In a scene where 50 young boys were to wear Nazi uniforms, eight of them walked off the set.
At the beginning of the film, Dr. Gerhardt mentions the Hoffmans will be sailing from Pier 86 on the S.S. Breman. Pier 86 in Manhattan on the Hudson River has been the home of the Intrepid Sea, Air & Space Museum since 1982. The S.S. Braman's maiden voyage was in 1929 and she set the transatlantic crossing records in both directions. She and her sister ship, the S.S. Europa, were the most technologically advanced ocean liners of their time. During WWII the Breman was outfitted as a troopship for the invasion of England, but mainly served as a barracks ship at Bremerhaven, Germany.

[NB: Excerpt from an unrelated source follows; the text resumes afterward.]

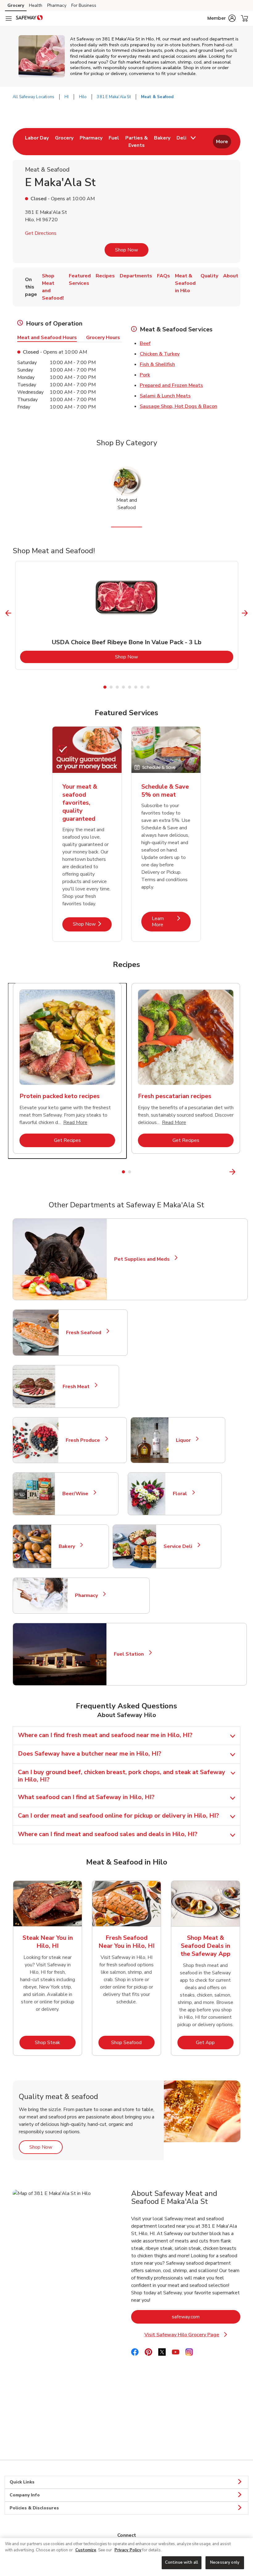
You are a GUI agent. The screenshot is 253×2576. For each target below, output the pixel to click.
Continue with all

There, in March 1941 she was destroyed by a fire set by a disgruntled crew-member. She was scrapped to the waterline in 1942, towed away to Nordenham, and finally sunk by explosives in 1946.
When the film played in Mexico City in December of 1940, eight theaters were disrupted by Nazi sympathizers, who used tear gas and stench bombs.

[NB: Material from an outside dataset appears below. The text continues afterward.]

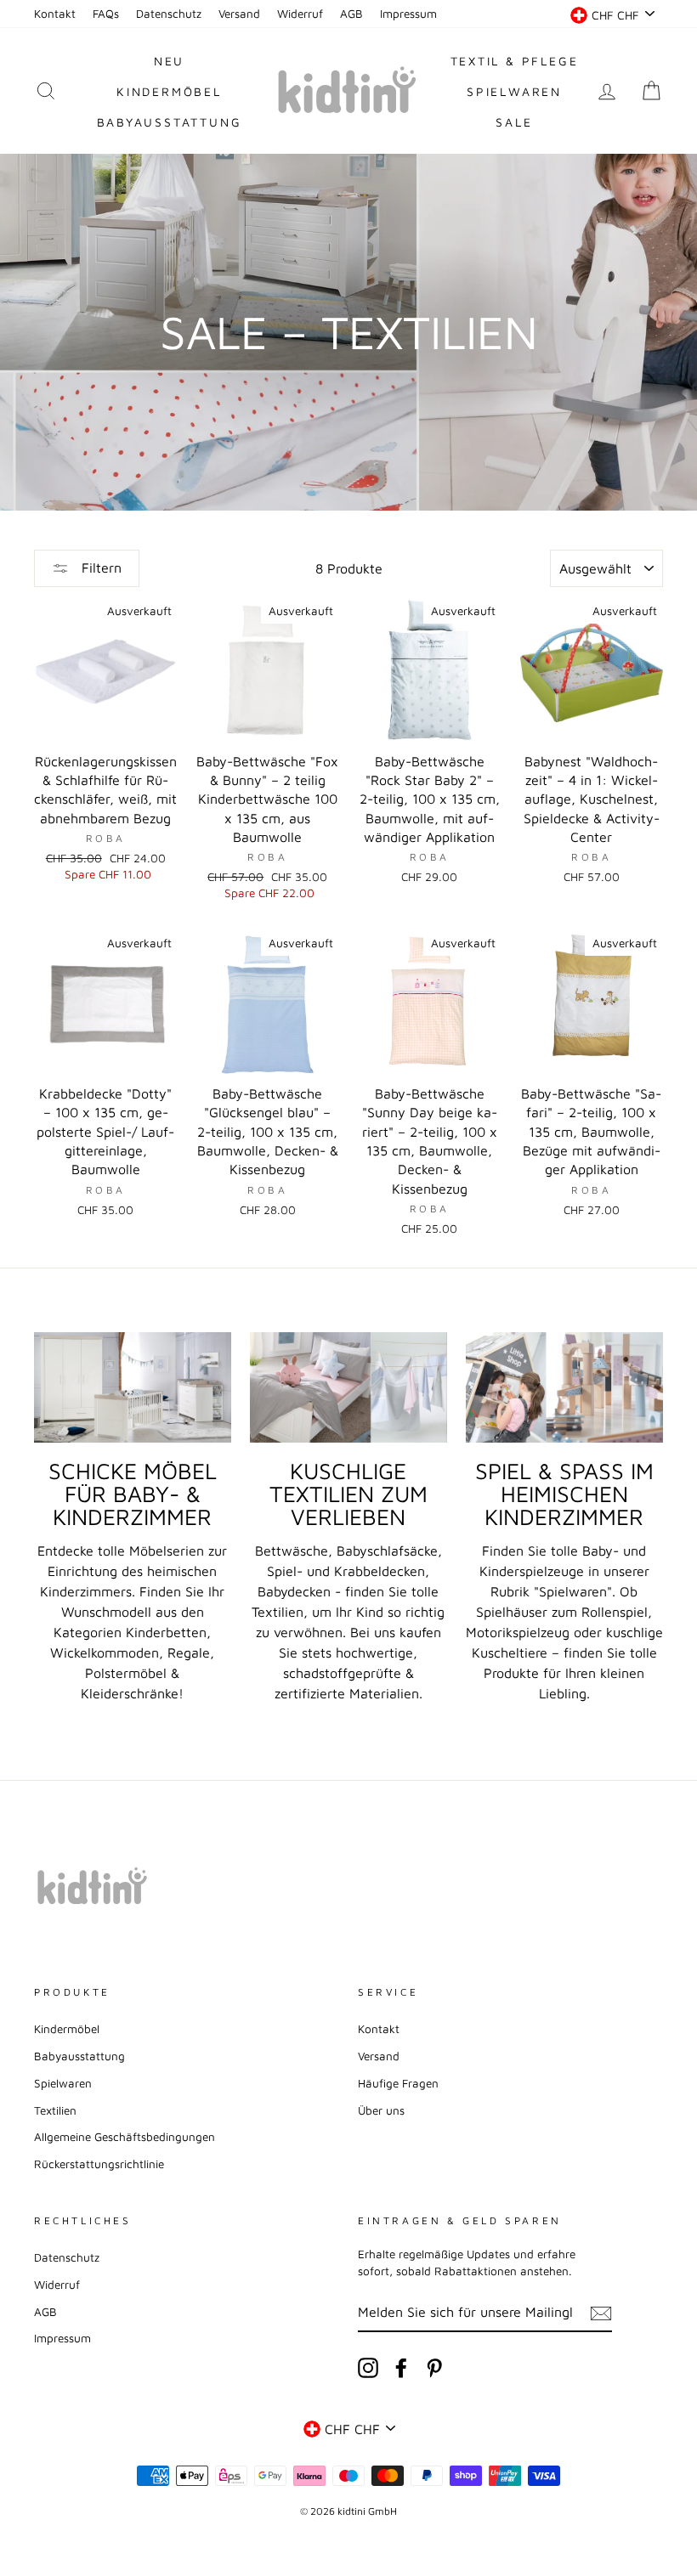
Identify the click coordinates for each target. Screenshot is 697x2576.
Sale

The movie is set in the summer of 1938, a year before Germany attacked Poland, setting off World War II. The movie was released in December 1940, a year and four months into World War II. The United States entered World War II a year after the movie was released, after Japan attacked US naval forces at Pearl Harbor, Hawaii.
According to the AFI Catalog entry for this film, the German Consul strongly objected to Twentieth Century-Fox about this film, threatening to block distribution of future films in Germany. The film fared poorly at the box office, and was pulled after a short run in theaters, and fewer than the normal number of prints were made.